Según Lascasas, “Kolschizky modificó la forma turca de saborear el café endulzándolo con miel y colándolo para evitar que los posos aparecieran en la taza, además de añadirle leche. También se le atribuye la invención del cruasán al haber encargado a un panadero que le hiciera un dulce con la forma de la media luna turca, es decir el «cuarto creciente» o croissant en francés.”.


El café llegó por barco. Primero, al puerto de Venecia en el siglo XVII, y desde ahí a todos los rincones del Viejo Continente, hasta desembarcar en América hacia el siglo XVII gracias a los holandeses, quienes no querían depender más del comercio de los árabes.
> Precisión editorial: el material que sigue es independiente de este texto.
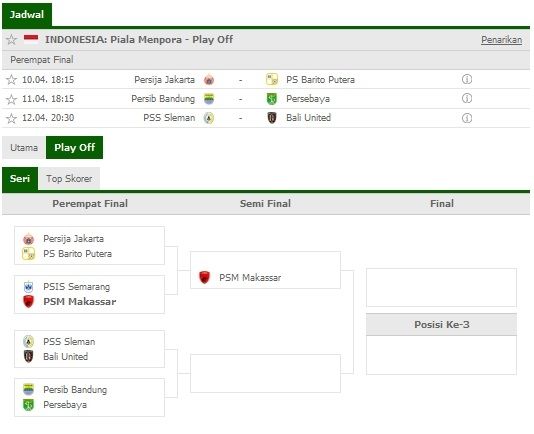Image resolution: width=534 pixels, height=434 pixels.
Task: Open info for Persib Bandung match
Action: pyautogui.click(x=467, y=98)
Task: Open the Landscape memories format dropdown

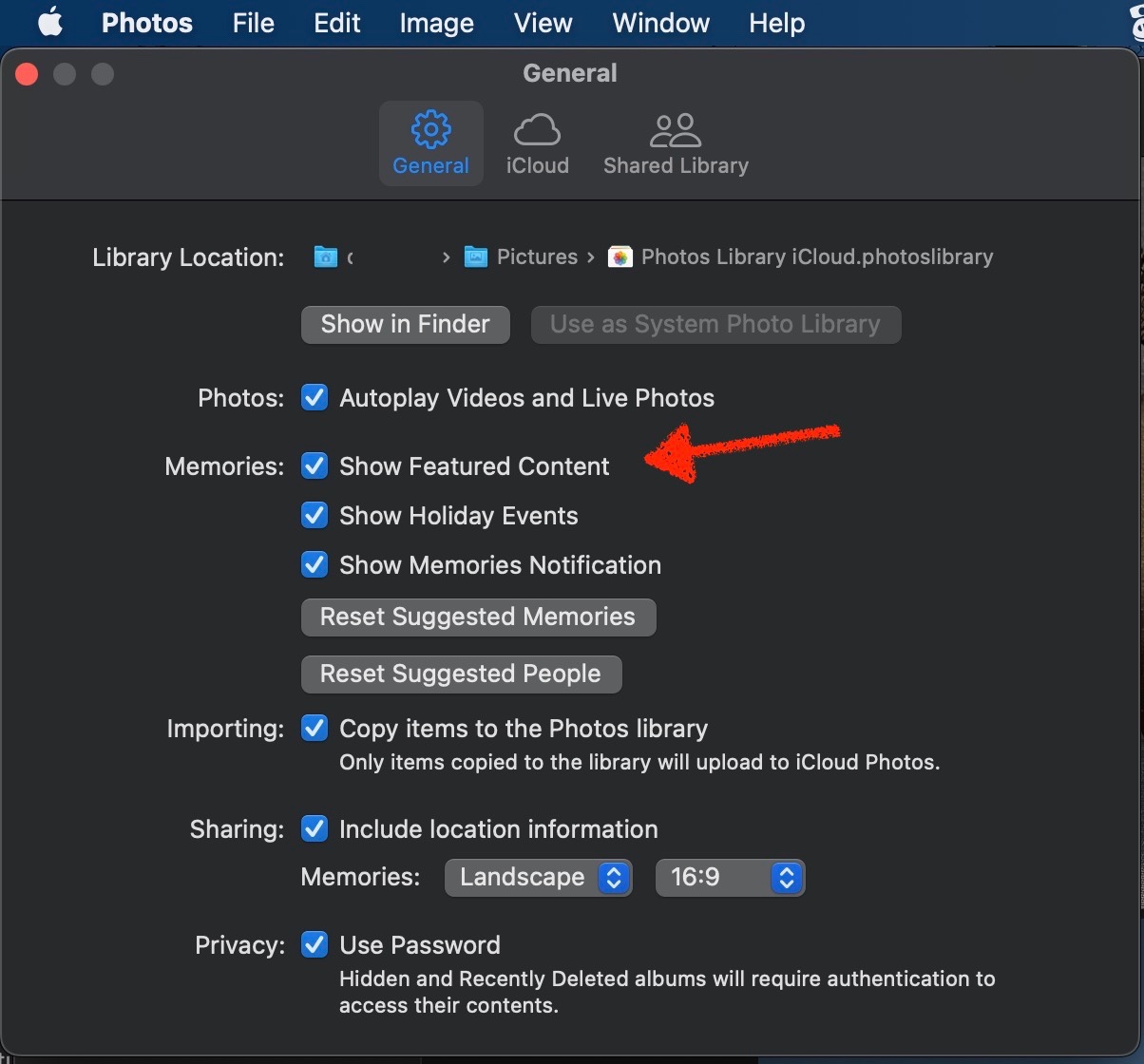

Ellos lo introdujeron en el territorio que hoy es Surinam y serían los franceses y españoles quienes a principios del siglo XVIII lo expandieron por Brasil y Colombia.


El matrimonio entre Colombia y el café tiene 300 años de historia, cuando los misioneros jesuitas trajeron las primeras matas en el siglo XVIII. Cuenta la leyenda –leída en la página web de la FNC– que el aumento de producción de café en estas tierras se remonta a 1834, “gracias al sacerdote jesuita Francisco Romero en un pueblo de Norte de Santander llamado Salazar de las Palmas. Cuando sus fieles se confesaban, el sacerdote les imponía como penitencia para redimir sus culpas, sembrar café”.


En 1835 ya se exportaban desde la aduana de Cúcuta los primeros sacos producidos en el oriente del país y para 1850 la caficultura se expandió a departamentos como Cundinamarca, Antioquia y Caldas.


Lo que fue será


En La Dorada el cielo se pinta con el declinar de los colores que desequilibran el día y se rinden ante la noche. Decía Manuel Mejía Vallejo que el futuro es un regreso, porque seremos lo que hemos sido. El café siempre será café.